DATASET CONTENT:
---*---

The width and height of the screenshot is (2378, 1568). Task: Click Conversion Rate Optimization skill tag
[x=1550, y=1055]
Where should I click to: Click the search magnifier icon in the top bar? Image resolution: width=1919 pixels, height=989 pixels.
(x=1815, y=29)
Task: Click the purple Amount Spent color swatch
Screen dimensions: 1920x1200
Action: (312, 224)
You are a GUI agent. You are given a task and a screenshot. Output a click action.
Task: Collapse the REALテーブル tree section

---*---

YOUR ASSIGNMENT: Your reply must consist of the entire listing, repeated word for word.

EXERCISE SOLUTION:
The width and height of the screenshot is (2378, 1568). Task: Click Conversion Rate Optimization skill tag
[x=1550, y=1055]
Where should I click to: Click the search magnifier icon in the top bar? Image resolution: width=1919 pixels, height=989 pixels.
(x=1815, y=29)
Task: Click the purple Amount Spent color swatch
Screen dimensions: 1920x1200
Action: (312, 224)
You are a GUI agent. You are given a task and a screenshot. Output a click action.
Task: Collapse the REALテーブル tree section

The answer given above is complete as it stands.